Particle physics experiments rely on the (generalised) likelihood ratio test (LRT) for searches and measurements, which consist of composite hypothesis tests. However, this test is not guaranteed to be optimal, as the Neyman-Pearson lemma pertains only to simple hypothesis tests. Any choice of test statistic thus implicitly determines how statistical power varies across the parameter space. An improvement in the core statistical testing methodology for general settings with composite tests would have widespread ramifications across experiments. We discuss an alternate test statistic that provides the data analyzer an ability to focus the power of the test on physics-motivated regions of the parameter space. We demonstrate the improvement from this technique compared to the LRT on a Higgs dataset simulated by the ATLAS experiment and a dark matter dataset inspired by the LZ experiment. We also employ machine learning to efficiently perform the Neyman construction, which is essential to ensure statistically valid confidence intervals.

Paper Structure

This paper contains 18 sections, 6 equations, 5 figures, 3 tables, 1 algorithm.

Figures (5)

  • Figure 1: Construction of confidence intervals. (Top) To construct a $(1-\alpha)100\%$ confidence interval using the LRS statistic (yellow; Eq. \ref{['eq:LRS']}), we estimate the critical values $C_{\mu_0}$ (grey) via quantile regression and retain those $\mu_0$ values for which the statistic falls below the critical value. Shown are the critical values for $68\%$ (dark grey) and $95\%$ (light grey) confidence levels, with corresponding intervals displayed below the figure (dark and light yellow, respectively). (Bottom) The FTS statistic (blue; Eq. \ref{['eq:FTS']}) for a focus function centered at $m=1$ and with width $s=1.2$ (dashed red) is compared against the critical values. Intervals at $68\%$ and $95\%$ confidence level are shown (dark and light blue, respectively). This figure corresponds to the Higgs measurement example using the Higgs mass observable, with the test statistics are evaluated on an Asimov data set Cowan:2010js
  • Figure 2: Lengths of confidence intervals. (a, left) Results for the Higgs measurement with wide focus ($s=2.4$). The thick lines represent the median interval length with the uncertainty bands denoting 25% and 75% quantiles of the length distribution. FTS (blue) yields 13% shorter intervals than LRS (orange) near the focus center ($m = 1$). (a, right) For a narrow focus ($s=1.2$), FTS intervals are about 25% shorter. That advantage is maintained even at a modest distance from the center, e.g. near $\mu^*=2$. (b, left-right) For the LZ-inspired search, the intervals are shorter across the domain of our search. Near $\mu^*=0$, the FTS intervals are about 35% shorter with wide focus than LRS, and 22% shorter with narrow focus.

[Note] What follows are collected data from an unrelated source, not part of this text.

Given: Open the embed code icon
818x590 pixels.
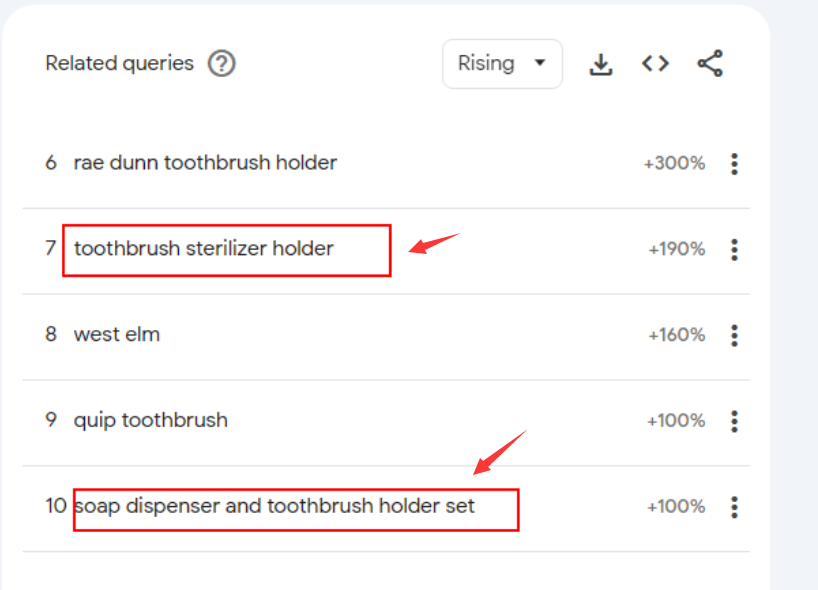Looking at the screenshot, I should 655,64.
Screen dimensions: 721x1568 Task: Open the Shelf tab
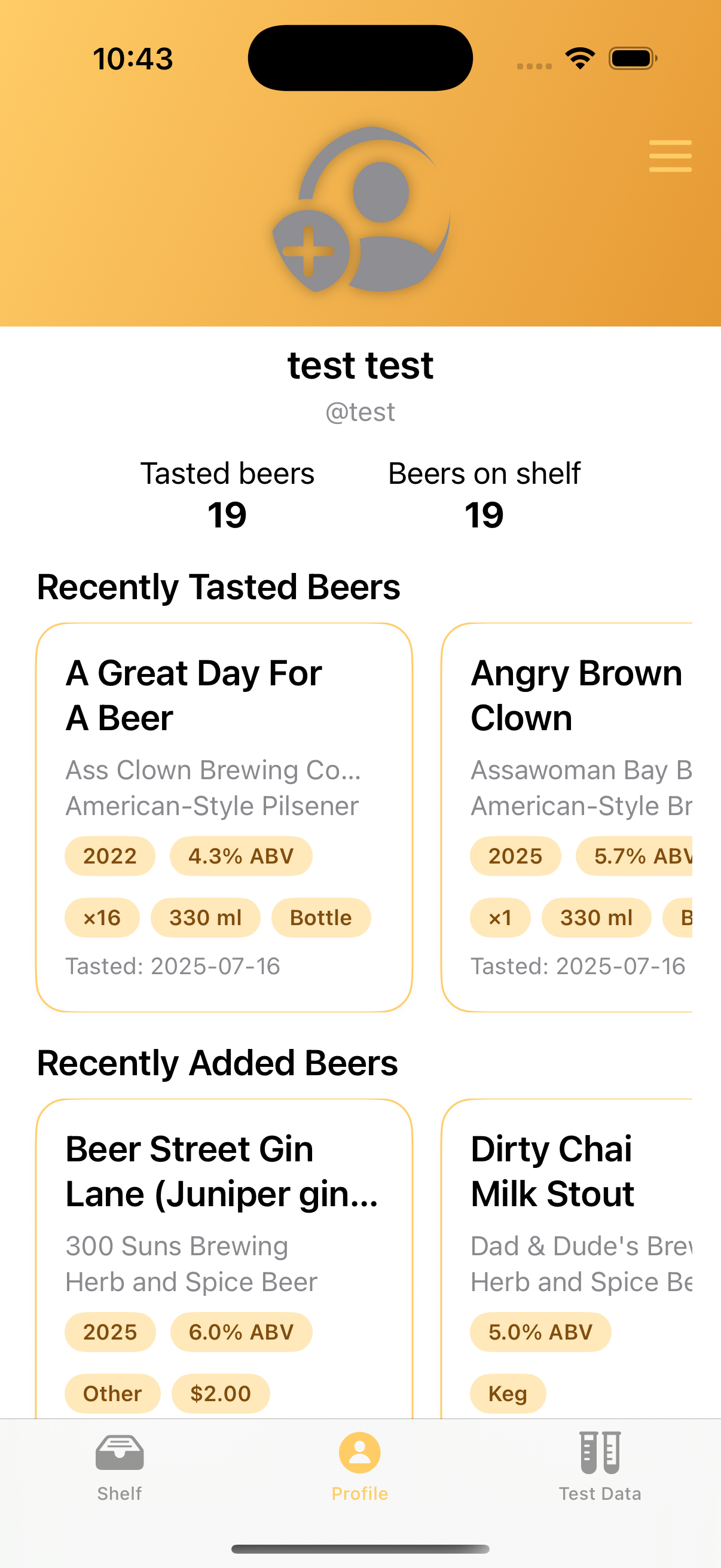pyautogui.click(x=119, y=1466)
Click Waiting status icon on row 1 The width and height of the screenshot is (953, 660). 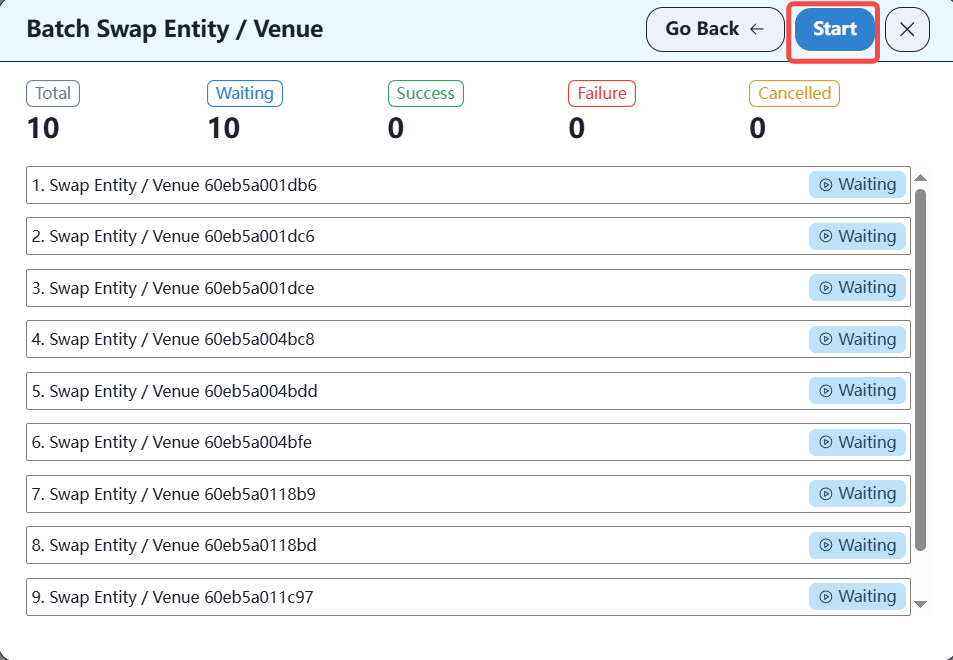[826, 185]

  • Figure 3: Critical values. (a) We compare the mean-squared error (MSE) in the critical value estimates obtained via MC (red) and quantile regression (QR, grey) for LRS on a grid of $300$ evaluation points. For a low simulation budget of $9{,}000$ pseudo-experiments (PEs), MC estimates show high MSE whereas QR estimates (using the same number of PEs) are comparable to MC estimates with $1.35$ million PEs. The right column confirms that low-budget QR yields accurate estimates across the parameter space, unlike low-budget MC. (b) For FTS, QR is again more efficient. With $9{,}000$ PEs, QR matches the performance of MC with about $30{,}000$ PEs.

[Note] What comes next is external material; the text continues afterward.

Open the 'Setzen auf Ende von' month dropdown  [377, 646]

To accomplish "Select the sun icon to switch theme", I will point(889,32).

  • Figure 4: Template 2D histograms for the LZ-inspired dataset, showing the signal (nuclear recoil, NR; left) and background (electronic recoil, ER; right). Each histogram has 10 bins along both axes.

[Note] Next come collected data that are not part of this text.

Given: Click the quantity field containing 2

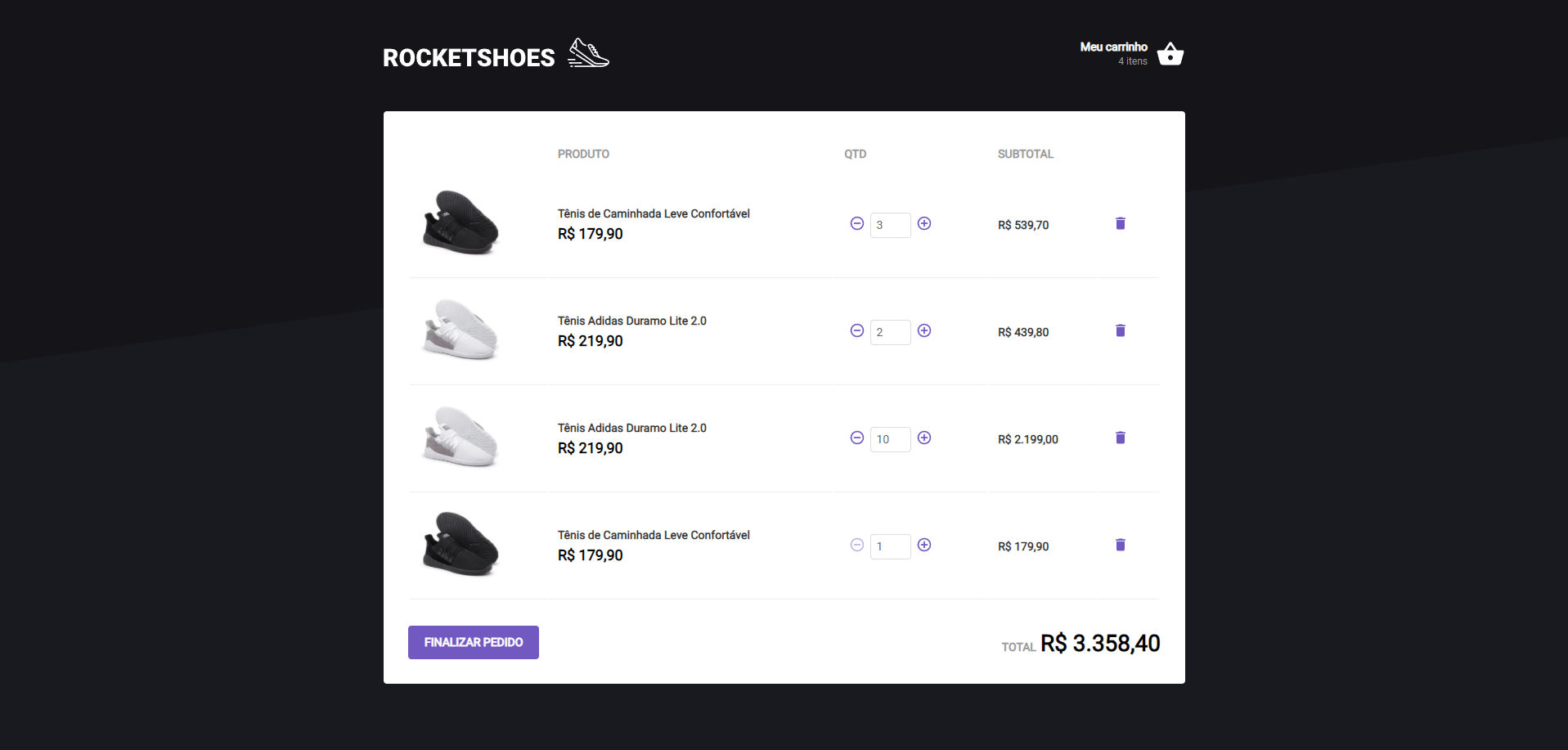Looking at the screenshot, I should [890, 331].
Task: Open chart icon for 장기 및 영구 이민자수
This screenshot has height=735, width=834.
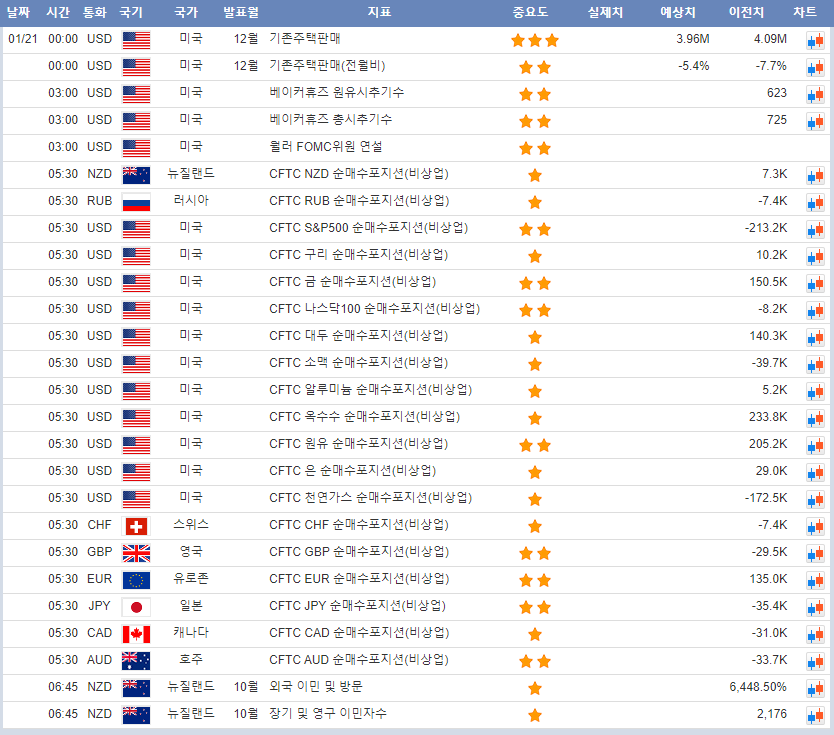Action: [815, 715]
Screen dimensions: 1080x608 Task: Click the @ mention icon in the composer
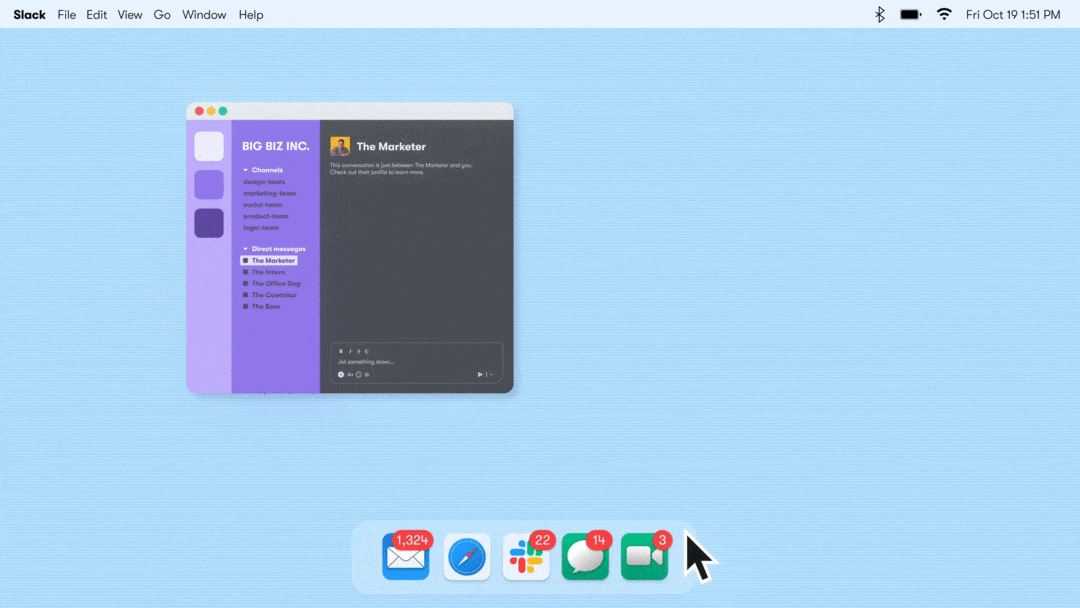366,374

  • Figure 5: Distributions of the upper and the lower bounds of 68% confidence intervals for the LZ-inspired study, shown as box plots --- the median values are represented by circles (or stars) with the 25th and 75th percentiles of each distribution connected with a line. LRS (orange) is compared to FTS with wide focus (blue) over pseudo-experiments across different values of $\mu^*$ (x-axis). Both the median upper bound and the median lower bound are closer to the bisector for FTS than LRS, which is consistent with tighter parameter constraints.